特に水の動きや人物の芝居が物凄く細かい!監督の沖浦啓之自身が優れたアニメーターなので、人一倍動きにこだわっているからこそ、ここまで見事なアニメーションに仕上がったのでしょう(普通はこんなに手間は掛けられないよ)。とにかく、作画に関しては文句なしの完成度でした。

それから声優も良かったです。主人公の宮浦ももを演じている美山加恋ちゃんは、TVドラマ『僕と彼女と彼女の生きる道』で小柳徹郎(草なぎ剛)の娘・凛を演じて話題になりました。「演技が上手い人でも声優の仕事は難しい」と言われていますが、加恋ちゃんは劇場版『NARUTO』や洋画の吹替え経験があるせいか、本作でも非常に安定した演技を披露しています。

また、ももの母親:宮浦いく子を演じた優香さんもべらぼうに上手い!最初に声だけ聞いた時は本職の声優だと思っていたので、全く気付かなかったんですよ。でも、後でキャストを見て「あっ!優香だったのか!」と分かってビックリ仰天。

本業じゃないのにここまで完璧にアフレコできるのが本当に素晴らしいというか、剛力彩芽さんも少しは見習って欲しいというか(笑)。あと、西田敏行はいつも通りの西田さんで、収録現場では台本に書いてない台詞をガンガン入れていたそうです(面白い台詞はほとんどアドリブらしい)。

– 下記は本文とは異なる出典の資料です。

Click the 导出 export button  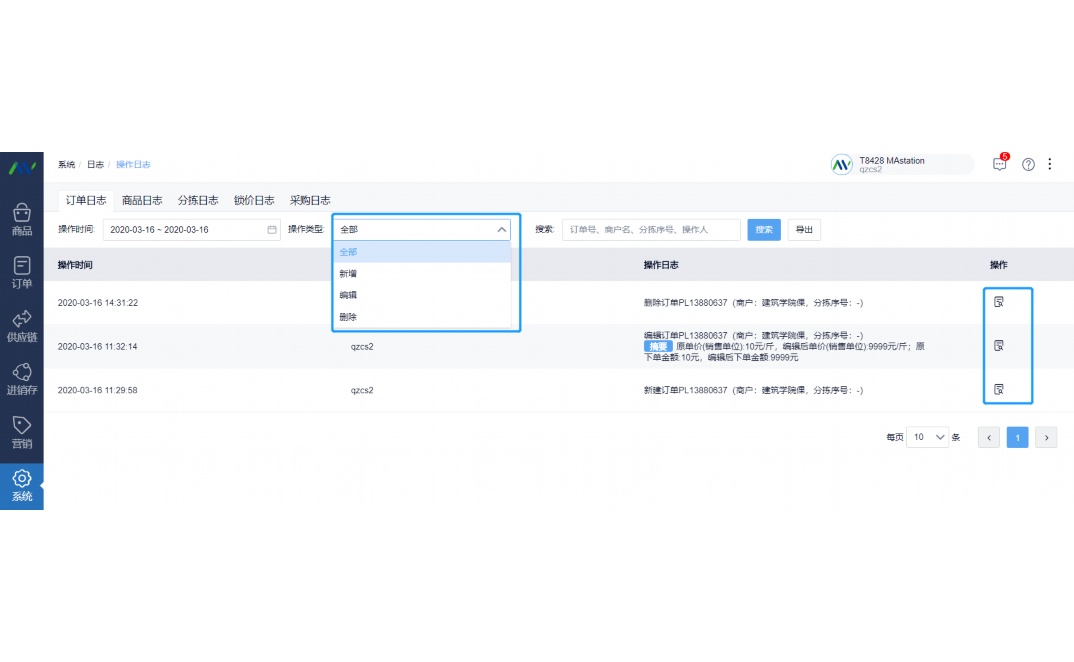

そんなわけで、映像やキャラクターは非常に魅力的で大満足なんですけど、その反面、ストーリー展開には色々不満がありまして…。まず、この内容で2時間は長すぎます。途中の間延びしたシーンや不要なシーンを削っていけば、1時間半ぐらいで十分収まるんじゃないでしょうか。

特に、3匹の妖怪が猪の子供を盗んで追いかけまわされる場面のグダグダ感は尋常じゃありません。あの半分ぐらいの描写でも多すぎるし、そもそもあのシーンって必要なの?丸ごとカットしても(作画的には見どころですが)ストーリーには影響ないと思うんだけど。

それからクライマックス、母親を助けるために嵐の中を走りだす場面は確かに感動的ではありました。しかし途中で彼女を止めに来た郵便局員さんが「よし分かった!」とか言って、ももをバイクに乗せて橋を渡ろうとするんですよ。いやいや、ちょっと待てと。おっさんだけがバイクで医者を呼びに行けばいいじゃない!何で彼女を後ろに乗せる必要があるんだよ?

そもそもお母さんの病気も、「今すぐ何とかしなければ死ぬ」ってほどの緊急事態じゃないんですよね(もしそうなら、周りの大人達がもっと本気で助けようとしてるはず)。つまり、ももが必死になって行動するためには、状況的にもっと彼女が追い詰められていなければならないハズなんです。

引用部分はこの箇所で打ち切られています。